Così Piera Aiello si è raccontata di fronte a un platea attentissima, tanto che qualche volta si è dubitato – causa il silenzio avvolgente, assoluto, che abbracciava la sala del Palazzo della Signoria – che qualcuno trattenesse addirittura il respiro, in un azzeccatissimo incontro promosso dal past president della Fidapa, Gianfranca Schiavoni e condotto in porto da un gruppo di professioniste, in occasione della Giornata Mondiale della Legalità.

Nessuno degli intervenuti, prima che la Aiello parlasse, ha superato i limiti del tempo a propria disposizione anzi, hanno colmato alcuni vuoti che, come accaduto al sottoscritto, viaggiavano per la mia mente.

L’ottima introduzione di Catiuscia Ceccarelli, presidente Fidapa di Jesi, a seguire le socie, avvocate Antonella Ricci, Francesca Pentericci, il presidente dell’ Associazione “Legalità organizzata” avvocato Roberto Catani, hanno creato l’aspettativa, concretizzatasi nella lunga “chiacchierata” di Gianfranca Schiavoni, anche presidente della Consulta per le Donne e la Pari Opportunità del Comune di Jesi.

☆ ☆ ☆

Riscrivi il passo del segmento di testo che parte da "Così Piera Aiello si è" e prosegue fino a "la mia mente.", sostituendo "respiro" con "fiato".

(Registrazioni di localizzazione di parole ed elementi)
☆ ☆ ☆

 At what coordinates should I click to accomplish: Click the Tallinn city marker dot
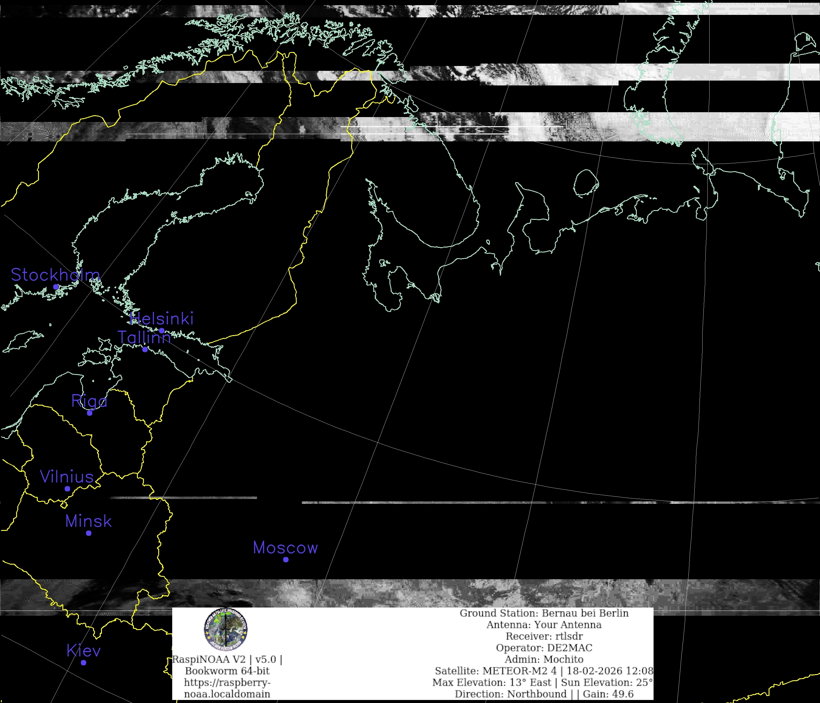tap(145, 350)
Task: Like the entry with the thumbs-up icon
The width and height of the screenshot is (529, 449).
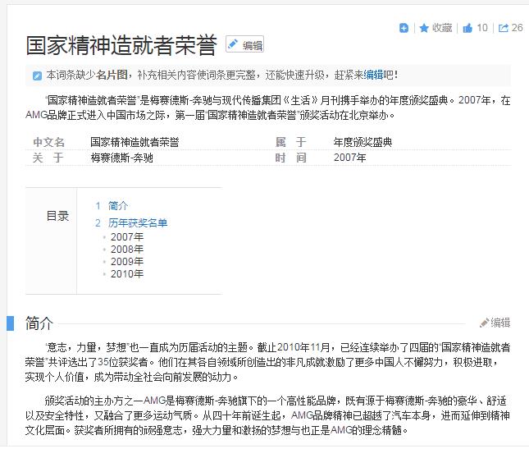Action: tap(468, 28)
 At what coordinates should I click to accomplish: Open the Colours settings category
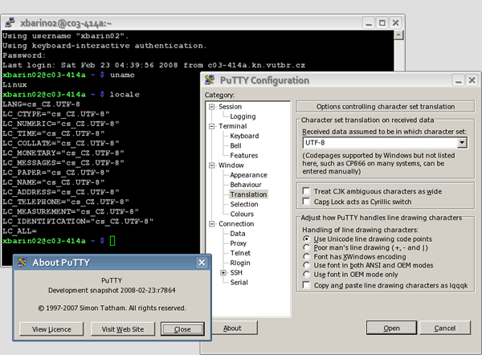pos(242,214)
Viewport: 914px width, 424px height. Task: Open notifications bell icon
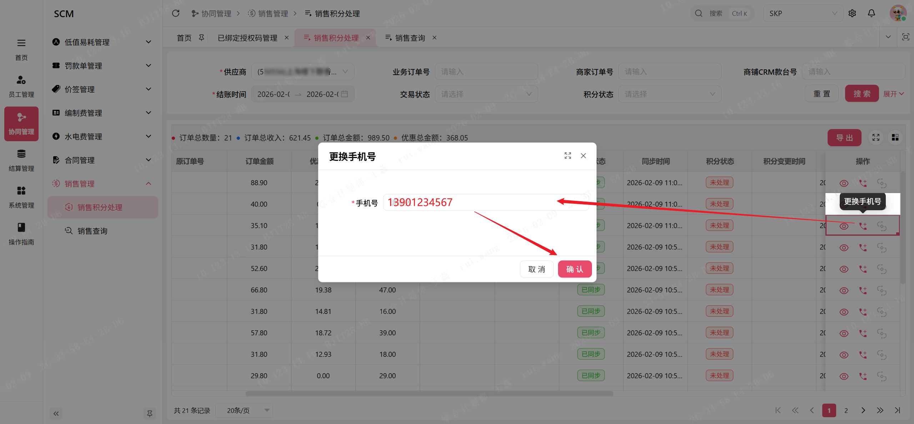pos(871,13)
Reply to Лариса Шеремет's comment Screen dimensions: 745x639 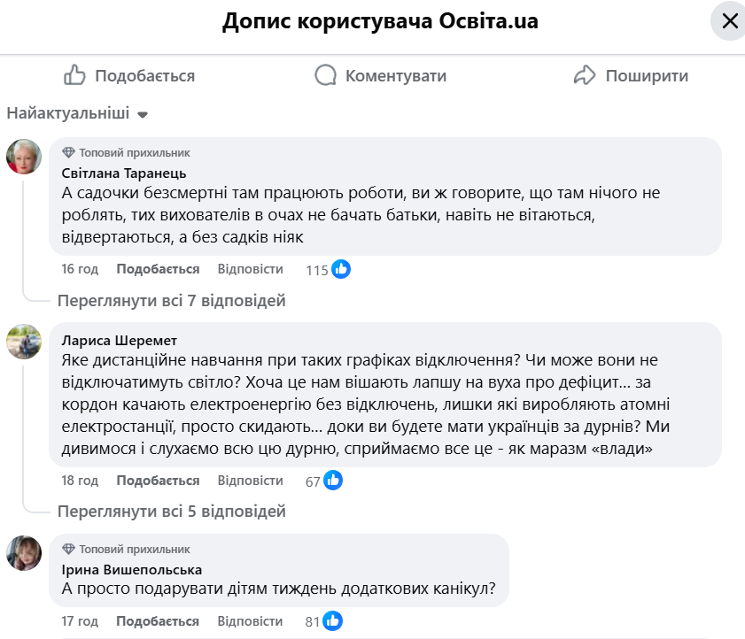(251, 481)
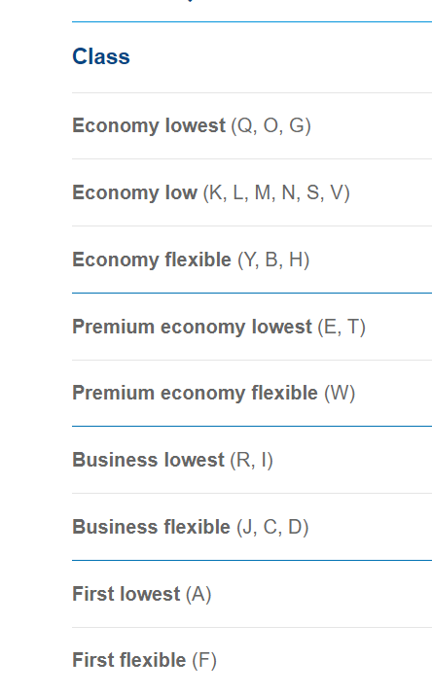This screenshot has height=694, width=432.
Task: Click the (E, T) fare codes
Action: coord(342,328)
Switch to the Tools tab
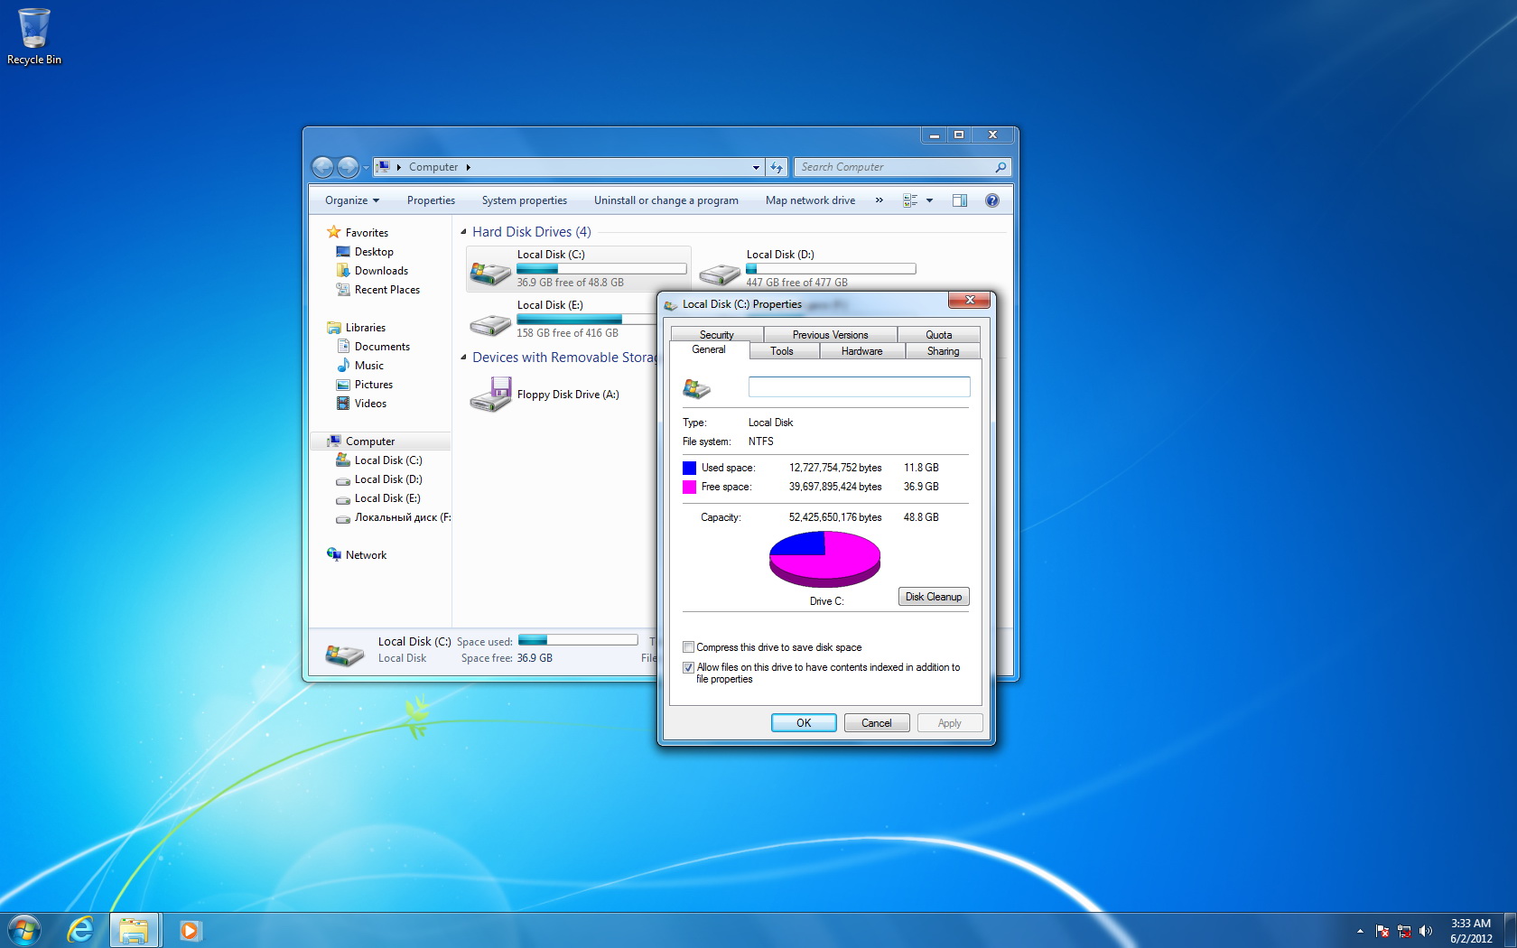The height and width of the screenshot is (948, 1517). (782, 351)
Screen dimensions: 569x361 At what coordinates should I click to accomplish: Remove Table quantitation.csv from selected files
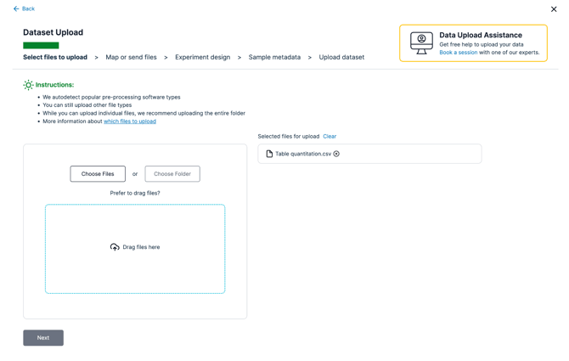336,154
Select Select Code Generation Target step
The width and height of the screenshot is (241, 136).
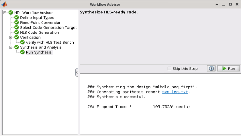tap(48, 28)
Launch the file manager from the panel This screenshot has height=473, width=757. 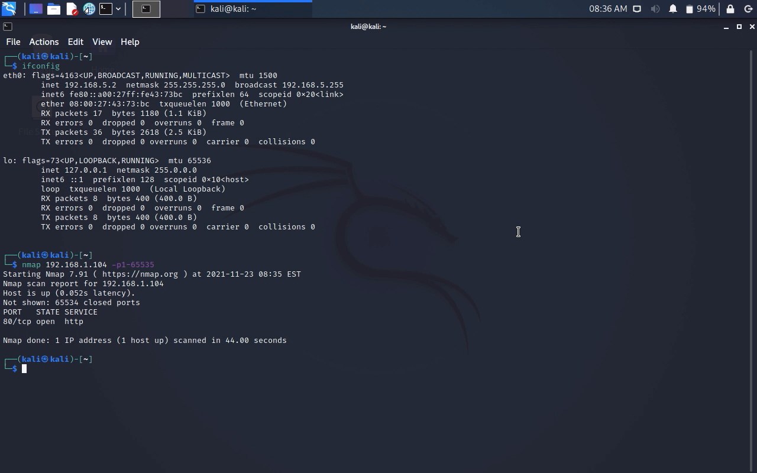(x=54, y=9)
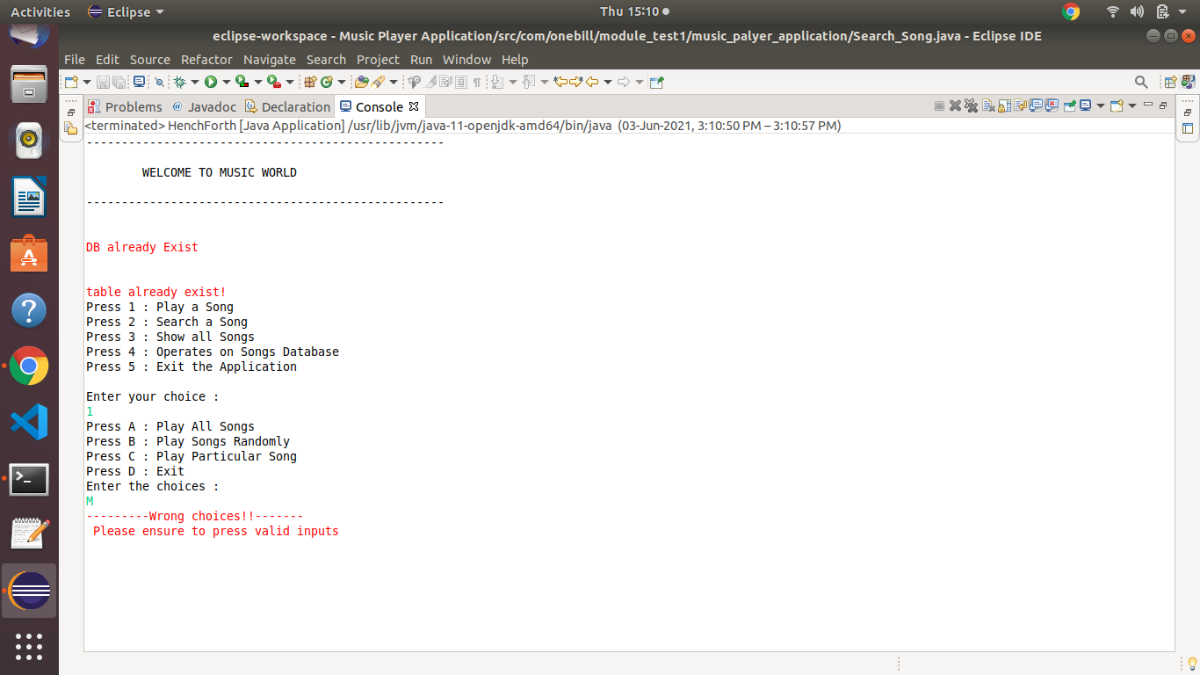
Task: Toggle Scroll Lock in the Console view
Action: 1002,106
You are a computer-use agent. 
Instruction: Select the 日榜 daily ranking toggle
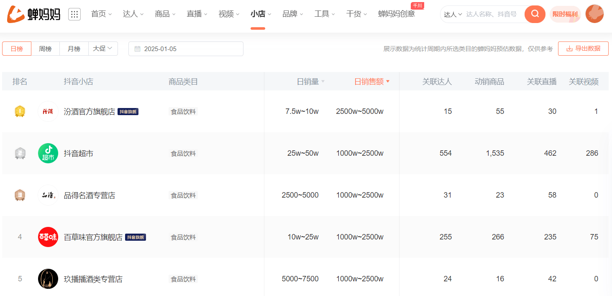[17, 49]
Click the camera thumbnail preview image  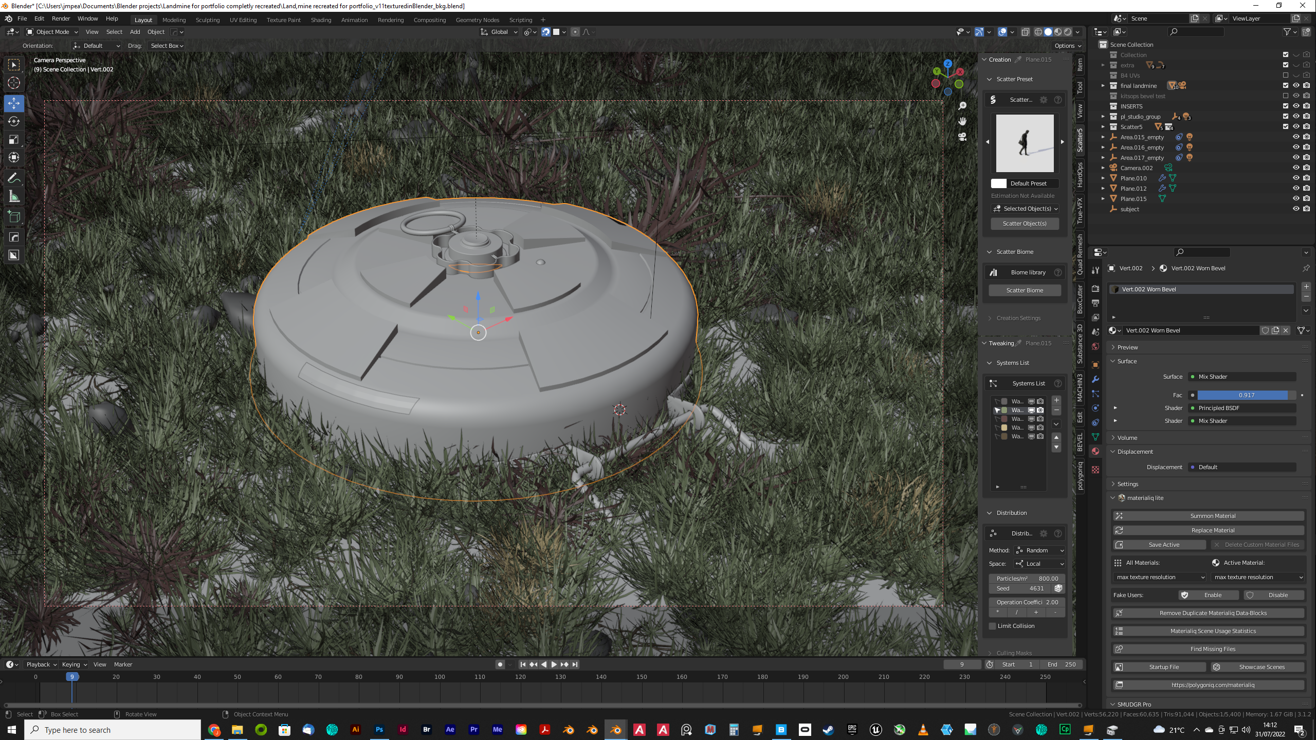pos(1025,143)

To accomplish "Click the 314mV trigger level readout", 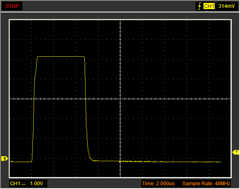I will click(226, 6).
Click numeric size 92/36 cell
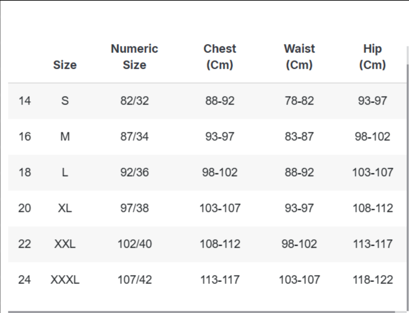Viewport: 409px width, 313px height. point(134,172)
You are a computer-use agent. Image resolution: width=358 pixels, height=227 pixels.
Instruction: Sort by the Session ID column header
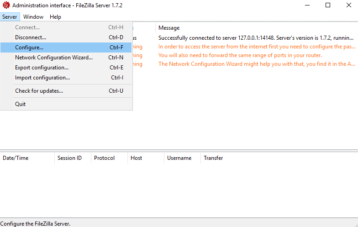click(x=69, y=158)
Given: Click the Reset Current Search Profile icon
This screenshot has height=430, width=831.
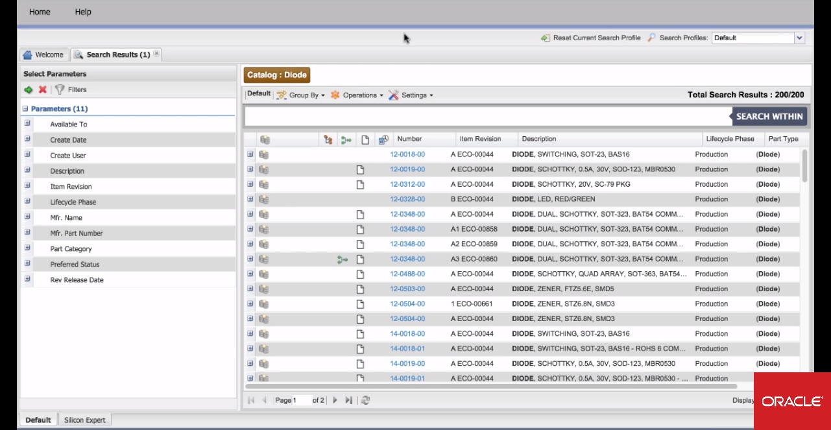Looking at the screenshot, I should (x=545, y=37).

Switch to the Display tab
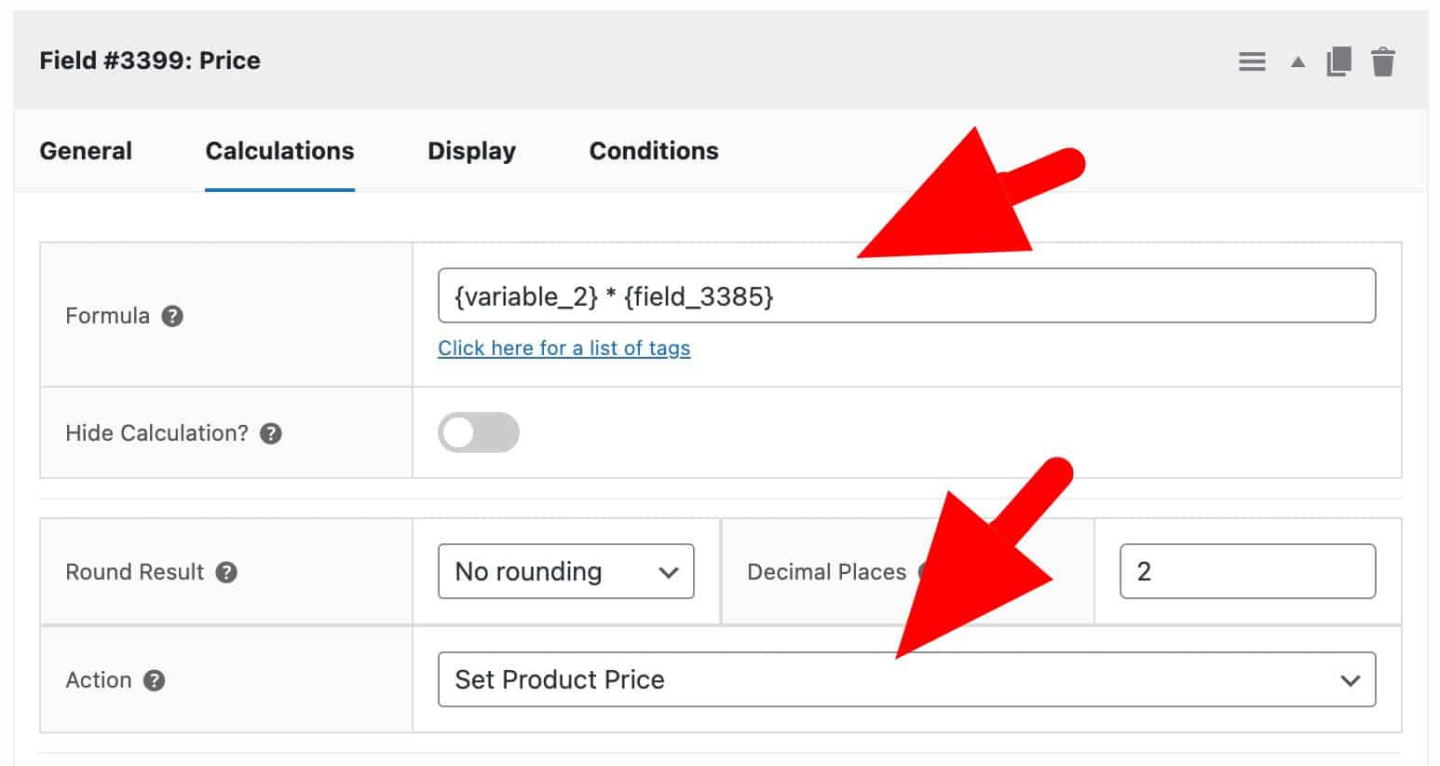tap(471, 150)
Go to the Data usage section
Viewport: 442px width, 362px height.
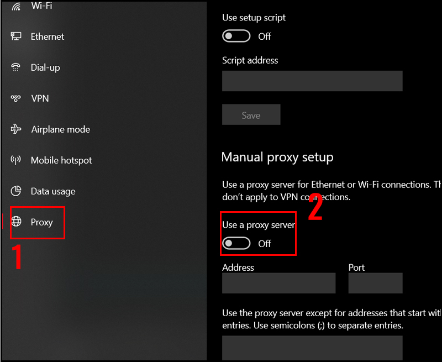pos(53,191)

☆ ☆ ☆

**COMPITO SVOLTO**
Così Piera Aiello si è raccontata di fronte a un platea attentissima, tanto che qualche volta si è dubitato – causa il silenzio avvolgente, assoluto, che abbracciava la sala del Palazzo della Signoria – che qualcuno trattenesse addirittura il fiato, in un azzeccatissimo incontro promosso dal past president della Fidapa, Gianfranca Schiavoni e condotto in porto da un gruppo di professioniste, in occasione della Giornata Mondiale della Legalità.

Nessuno degli intervenuti, prima che la Aiello parlasse, ha superato i limiti del tempo a propria disposizione anzi, hanno colmato alcuni vuoti che, come accaduto al sottoscritto, viaggiavano per la mia mente.